Wireless security and the enterprise
Jesse Frankel is the head of the AirMagnet Intrusion Research Team. He has been working in various areas of wireless LAN technology and applications for more than 15 years. Currently he manages the AirMagnet Enterprise WLAN IDS/IPS and performance measurement platform and drives technology directions for the Wi-Fi security space.
In this interview he discusses wireless LAN security policies for mobile users in the enterprise, challenges faced by mobile warriors, and more.
The CSO is becoming increasingly aware of the dangers posed by mobile devices that contain confidential information and that are subject to theft or loss. What can they do to mitigate those risks?
Mobile devices are ubiquitous. Especially in the past decade, their usage has skyrocketed. Most people today own multiple mobile devices. The BYOD (bring your own devices) phenomenon is happening and is here to stay. Smartphones have the capability to be an AP.

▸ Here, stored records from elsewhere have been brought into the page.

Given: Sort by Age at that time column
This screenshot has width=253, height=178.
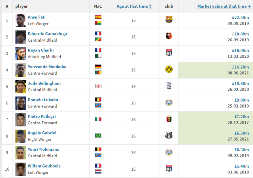Looking at the screenshot, I should pos(134,6).
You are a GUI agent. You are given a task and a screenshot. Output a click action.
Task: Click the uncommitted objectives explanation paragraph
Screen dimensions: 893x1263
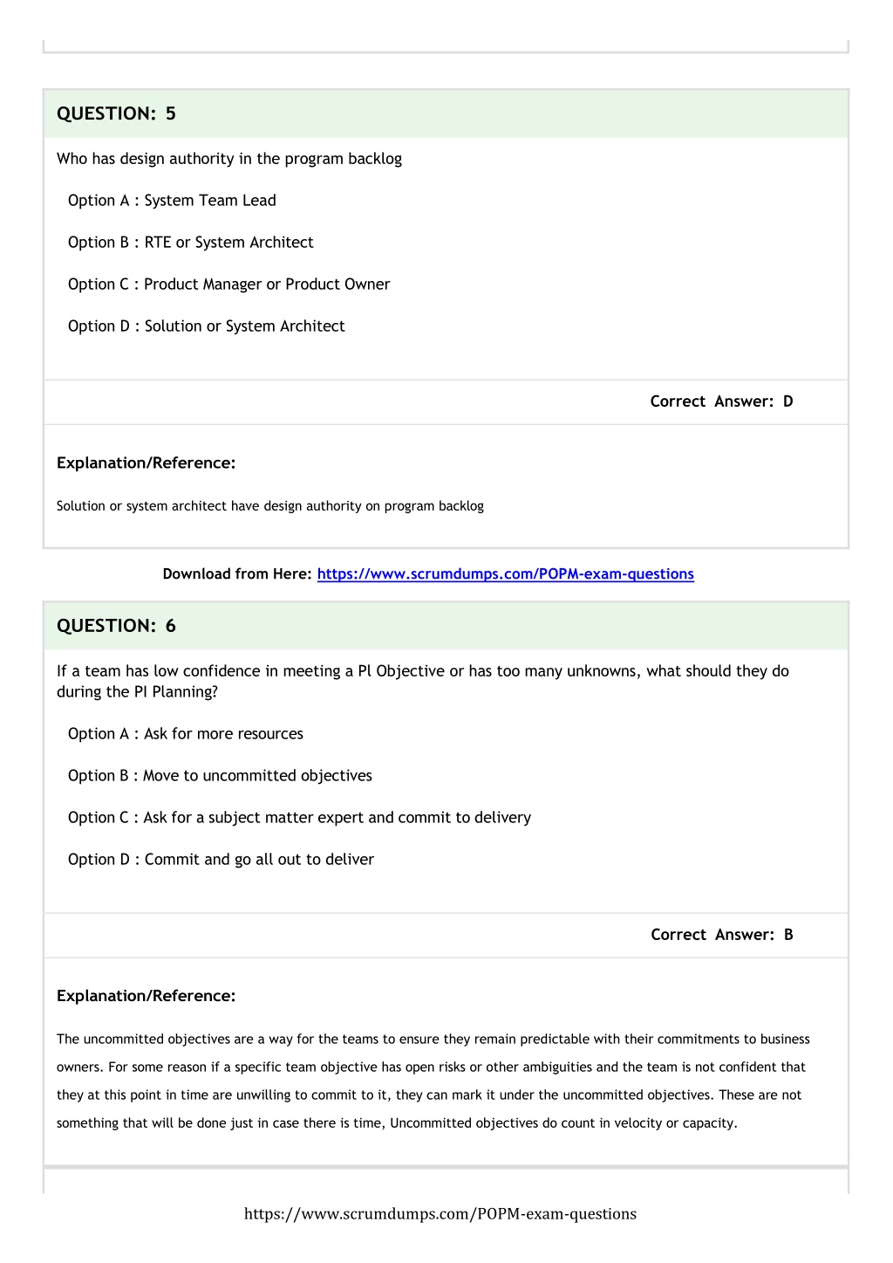coord(433,1081)
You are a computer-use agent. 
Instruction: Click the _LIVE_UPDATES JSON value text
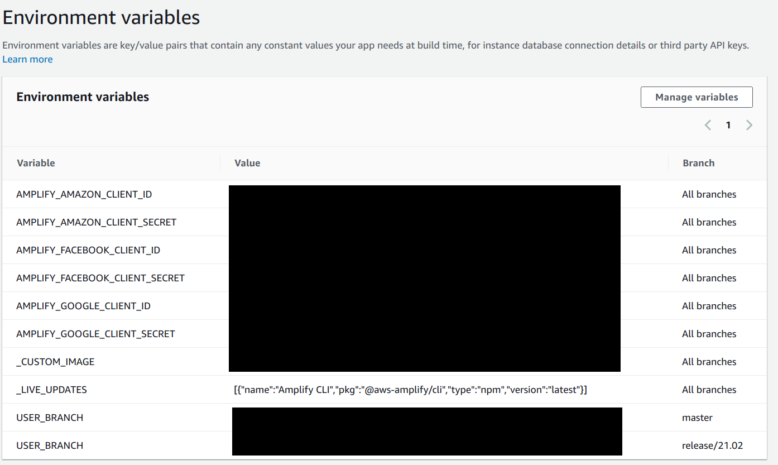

As a CSO, the first challenge is to know which devices are connecting to the enterprise network. Visibility into the wireless network is a critical first step. (S)he has to ensure that there are no unauthorized devices. Policies need to be defined and implemented for protecting confidential data. You can’t practically control the end device security. Mobility breaks the traditional model of centralized control by opening doors for outbound connections. In a WLAN every AP and client matters when it comes to security. By adopting best practices in WLAN security, a CSO can mitigate these risks:
- Full monitoring of the airspace with no blind spots
- Automated analysis – proactively detect all types of threats
- Active response – stop threats at source; notify and escalate as required
- Audit, track and report.
What are the biggest challenges related to the implementation of wireless LAN security policies for mobile users in the enterprise?
The sheer volume of devices and clients connecting to the WLAN is staggering. Gone are the days when the IT network engineer had to worry only about connecting and controlling an AP. Today, it is not uncommon to see more than two mobile devices per employee connected to the WLAN. Devices have become an extension of your wireless network. Now you need to protect the AP, clients and other devices if you want to protect your network. To overcome this challenge it is often best to implement an overlay WIPS/WIDS (wireless intrusion prevention or detection system).
Wireless hot spots, and especially rogue access points setup as hot spots to trick users, raise unique concerns for the mobile warrior. What can be done in order to mitigate the risks associated with their usage?
It is important to have complete visibility into your wireless network. Systems should be implemented to scan and get continuous analysis of all channels, devices and traffic.
Scanning of all channels, including extended channels doesn’t allow the rogues to hide. Furthermore, a complete solution should include Spectrum analysis that looks deeper than Wi-Fi, i.e., exposes Layer 1 DoS (denial of Service) attacks and other wireless devices such as Bluetooth or wireless cameras. It should be able to detect and stop rogue devices, man-in-the-middle attacks and mitigate other threats.
What are your predictions for the future when it comes to wireless security?
Let’s look at the evolution of the wired network for comparison. As network usage grew, monitoring data traffic and firewalls became prevalent. In WLAN, encryption alone is never sufficient when it comes to security. New technologies will evolve at a staggering pace and hybrid environments will exist.
Additionally, innovations will happen at a different rate for the various components of a wireless network – mobile devices, APs, controllers, etc. Use of WLANs for mission critical application will continue to grow. Add to that compliance requirements and it is obvious that wireless security is not an easy problem to solve.
Everyone will need a WIPS solution capable of promptly diagnosing and stopping wireless threats. Wireless networks will become multi-technology networks, e.g., Wi-Fi and cellular. The optimal wireless security solution will encompass these different technologies and will offer actionable business intelligence to the administrator.